Requirements: Rewrite everything in the listing from the line containing "You are a computer-use" down to the line containing "point(175,523)", both lines included and requests kept, adjusting each coordinate in the answers by -14. Omit the pictures from your answer.

====== Records supplied ======

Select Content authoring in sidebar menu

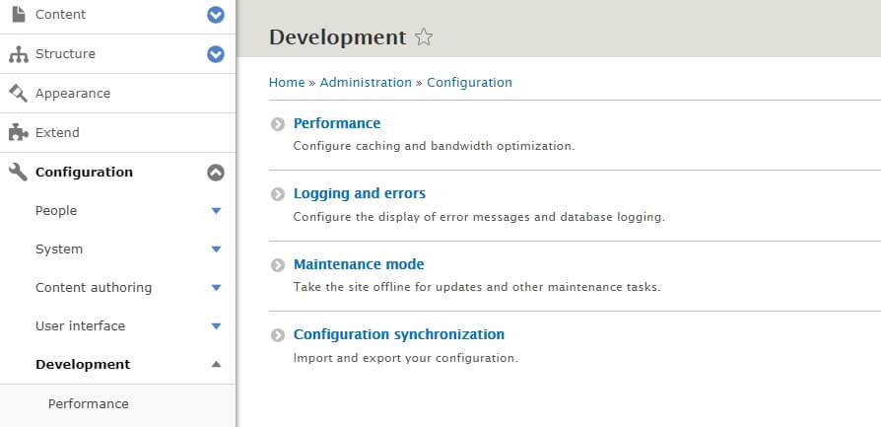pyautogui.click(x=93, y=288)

======
====== Records supplied ======

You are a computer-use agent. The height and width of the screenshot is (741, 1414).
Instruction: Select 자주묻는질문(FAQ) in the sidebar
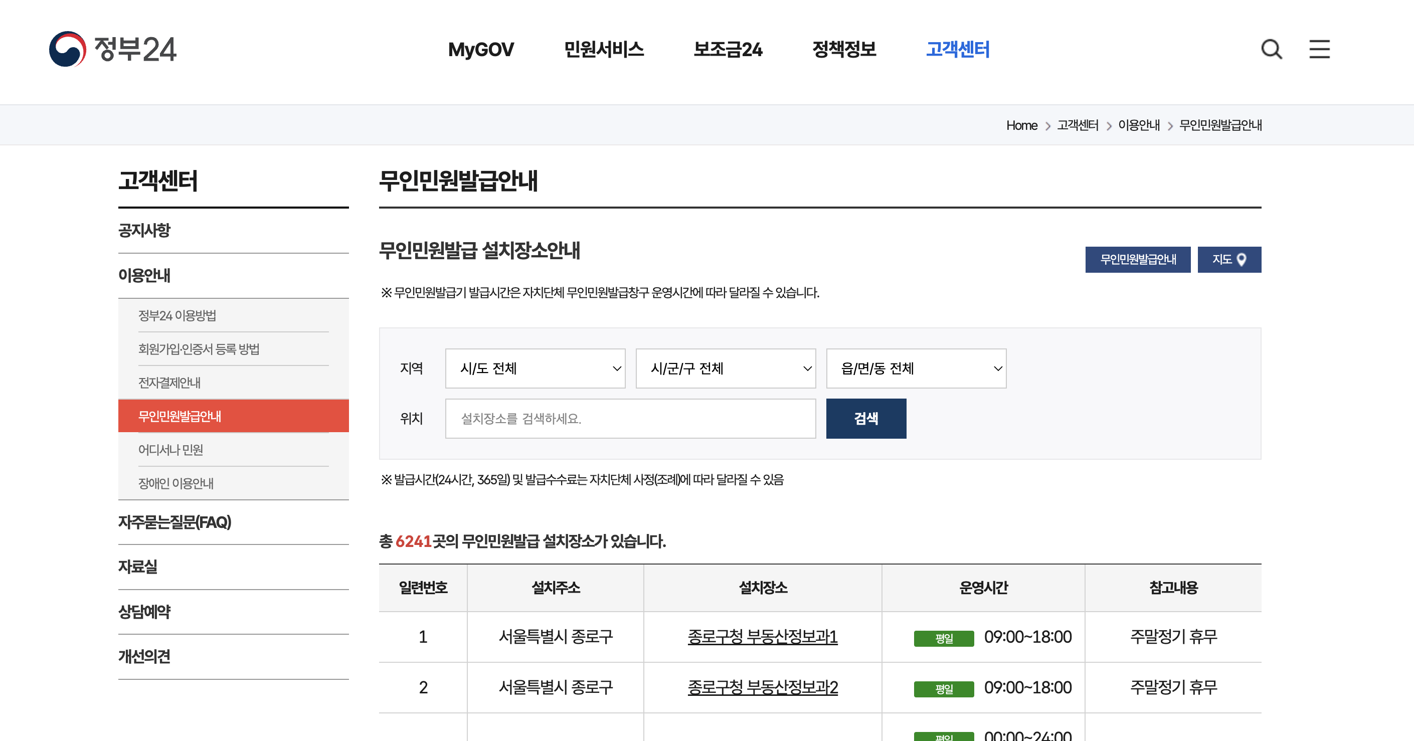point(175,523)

======
====== Records supplied ======

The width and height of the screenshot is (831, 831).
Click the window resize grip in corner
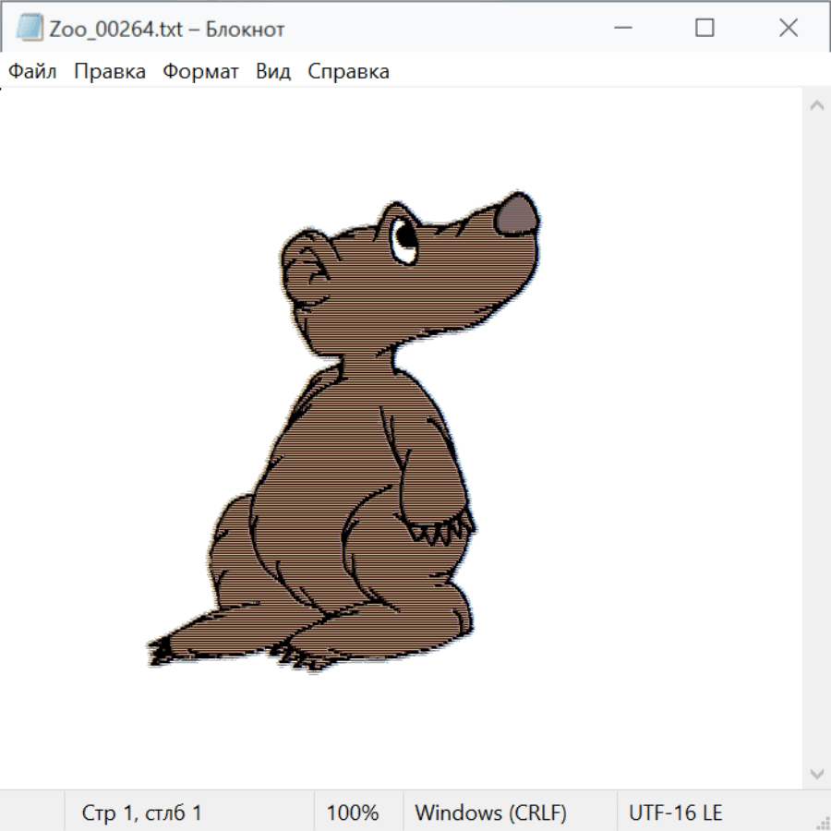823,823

======

Task response:
You are a computer-use agent. The height and width of the screenshot is (741, 1414).
Instruction: Select 자주묻는질문(FAQ) in the sidebar
point(161,509)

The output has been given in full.